Can you transcribe the listing below line for line, with every character unchanged?

▶ [Data shown]
'''

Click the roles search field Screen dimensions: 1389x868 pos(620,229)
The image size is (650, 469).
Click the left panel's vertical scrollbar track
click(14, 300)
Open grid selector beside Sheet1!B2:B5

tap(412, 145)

'''

▶ [Answer to this exercise]
Click the roles search field Screen dimensions: 1389x868 pos(620,229)
The image size is (650, 469).
Click the left panel's vertical scrollbar track
click(14, 300)
Open grid selector beside Sheet1!B2:B5

tap(412, 145)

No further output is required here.